**Textauszug**:
Die erhöhte Sicherheit in Damaskus hat hunderte von shabab (Junge
Leute), Volkskomitees, Nachbarschaftskomitess
und wahrscheinlich auch Geheimagenten jeden Alters in Aktion treten
lassen, um buchstäblich hunderte Checkpoints im zentralen Damaskus
und in den Vororten zu bemannen. Manchmal hat man das Gefühl, dass
man alle 50 m auf einen stößt.
Damaskus ist gegenwärtig ruhig mit wenigen Ausnahmen wie die
Stadtteile Tadamon, Al-Qadam und Al-Asali, wo sporadische
Zusammenstöße in den vergangenen zwei Tagen von Freunden diskutiert
werden. Wie in Libyen im vergangenen Sommer sind viele Medienberichte
keineswegs genau, wenn sie diese Stadt als chaotisch und mit einer
Bevölkerung in Panik beschreiben. Vergangene Nacht war ich mit
Freunden in der Altstadt in einem Restaurant bis 1 Uhr und dann
fuhren wir in Damaskus herum und da waren immer noch etliche Cafés
offen, obwohl nicht so viele, wie vor der Krise, wie uns die Bewohner
erzählten.
Es werden auch viele Sicherheitsmaßnahmen um Regierungsgebäude
herum strikt angewendet; es wurden auch Zementwälle errichtet und
nahe gelegene Straßen wurden gesperrt, was Verkehrsstaus verursachte.

Datensätze zur Elementsuche
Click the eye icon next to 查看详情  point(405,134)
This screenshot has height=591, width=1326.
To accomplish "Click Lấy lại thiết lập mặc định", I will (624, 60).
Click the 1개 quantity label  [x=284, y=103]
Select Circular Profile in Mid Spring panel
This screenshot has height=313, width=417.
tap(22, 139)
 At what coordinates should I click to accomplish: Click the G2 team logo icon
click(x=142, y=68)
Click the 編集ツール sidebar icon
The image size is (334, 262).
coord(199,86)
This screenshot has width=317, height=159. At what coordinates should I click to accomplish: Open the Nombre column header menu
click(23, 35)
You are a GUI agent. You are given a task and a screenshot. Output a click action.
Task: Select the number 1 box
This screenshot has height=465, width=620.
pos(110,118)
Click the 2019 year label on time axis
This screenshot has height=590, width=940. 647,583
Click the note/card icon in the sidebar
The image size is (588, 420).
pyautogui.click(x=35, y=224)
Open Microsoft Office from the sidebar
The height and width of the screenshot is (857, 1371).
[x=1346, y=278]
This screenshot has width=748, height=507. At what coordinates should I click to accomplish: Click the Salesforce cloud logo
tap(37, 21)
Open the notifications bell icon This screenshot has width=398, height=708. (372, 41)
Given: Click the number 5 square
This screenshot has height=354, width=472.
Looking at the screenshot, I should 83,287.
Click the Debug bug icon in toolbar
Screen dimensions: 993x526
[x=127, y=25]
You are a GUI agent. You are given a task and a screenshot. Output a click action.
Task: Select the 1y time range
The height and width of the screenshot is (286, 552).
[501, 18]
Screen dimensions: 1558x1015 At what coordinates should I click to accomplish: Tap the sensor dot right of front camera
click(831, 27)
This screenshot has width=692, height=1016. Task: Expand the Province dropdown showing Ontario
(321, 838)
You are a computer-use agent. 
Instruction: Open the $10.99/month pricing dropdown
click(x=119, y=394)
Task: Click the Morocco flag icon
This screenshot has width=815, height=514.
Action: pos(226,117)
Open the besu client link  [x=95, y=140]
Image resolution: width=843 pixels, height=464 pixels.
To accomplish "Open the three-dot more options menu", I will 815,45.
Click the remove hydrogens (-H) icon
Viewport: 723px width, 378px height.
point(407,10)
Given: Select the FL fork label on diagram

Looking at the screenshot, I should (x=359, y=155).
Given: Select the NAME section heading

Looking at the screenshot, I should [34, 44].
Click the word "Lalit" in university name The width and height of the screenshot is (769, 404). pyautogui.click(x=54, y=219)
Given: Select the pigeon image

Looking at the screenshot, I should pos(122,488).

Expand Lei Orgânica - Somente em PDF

**Aufgaben**:
[a] Stelle den Abschnitt der Datensätze von der Zeile mit „Given: Click the number 5 square“ bis einschließlich der Zeile mit „Open the besu“ als Markdown-Tabelle mit den Spalten „Nr.“ und „Zeile“ dar und lass dabei leere Zeilen weg.
[b] Führe den Text über die Sicherheitslage in Damaskus im Anschluss an seinen letzten Satz fort.

**Antworten in Reihenfolge**:
[a]
| Nr. | Zeile |
|---|---|
| 1 | Given: Click the number 5 square |
| 2 | This screenshot has height=354, width=472. |
| 3 | Looking at the screenshot, I should 83,287. |
| 4 | Click the Debug bug icon in toolbar |
| 5 | Screen dimensions: 993x526 |
| 6 | [x=127, y=25] |
| 7 | You are a GUI agent. You are given a task and a screenshot. Output a click action. |
| 8 | Task: Select the 1y time range |
| 9 | The height and width of the screenshot is (286, 552). |
| 10 | [501, 18] |
| 11 | Screen dimensions: 1558x1015 At what coordinates should I click to accomplish: Tap the sensor dot right of front camera |
| 12 | click(831, 27) |
| 13 | This screenshot has width=692, height=1016. Task: Expand the Province dropdown showing Ontario |
| 14 | (321, 838) |
| 15 | You are a computer-use agent.  |
| 16 | Instruction: Open the $10.99/month pricing dropdown |
| 17 | click(x=119, y=394) |
| 18 | Task: Click the Morocco flag icon |
| 19 | This screenshot has width=815, height=514. |
| 20 | Action: pos(226,117) |
| 21 | Open the besu client link  [x=95, y=140] |

[b]
Die Syrier nehmen es mit der Sicherheit sehr genau. Ein
Regierungsbeamter sagte mir: „Sehen Sie, wenn sich jemand vornimmt,
ein Selbstmordbomber zu werden, dann ist es schwierig , ihn zu
stoppen. Aber wir tun unser Bestes und führen viele
Autodurchsuchungen auf's Geratewohl durch.“ Eine
Checkpoint-Erfahrung hier ist nicht wie im Libanon, wo normalerweise
ein herankommender Fahrer das Fenster runterdreht, kurz grüßt mit
einem grinsenden „kefack habibi?“ (Wie geht’s, meine Lieber?)
und der oft schläfrige Soldat das Fahrzeug einfach durchwinkt.
Dagegen werden an syrischen Checkpoints high tech Waffen und
Sprengstoff-Suchgeräte eingesetzt und die meisten Autos werden
untersucht, von unten bis oben. In der von Regierungsgebäuden und
Wohnungen von hohen Beamten werden auch Metalldetektoren eingesetzt.
Gestern hatte ich eine Erfahrung mit einem Metalldetektor und mit
etwa einem halben Dutzend Sicherheitsbeamten. Als ich durch das Gerät
ging – wie auf den Flughäfen - nachdem ich meine Taschen geleert
und das Telefon abgelegt hatte - ging ein lauter Alarm los. Ich sollte
nochmals durchgehen. Mit demselben Ergebnis. Als dann drei Leute mit
den neuen Handgeräten kamen, löste ich wieder den Alarm aus.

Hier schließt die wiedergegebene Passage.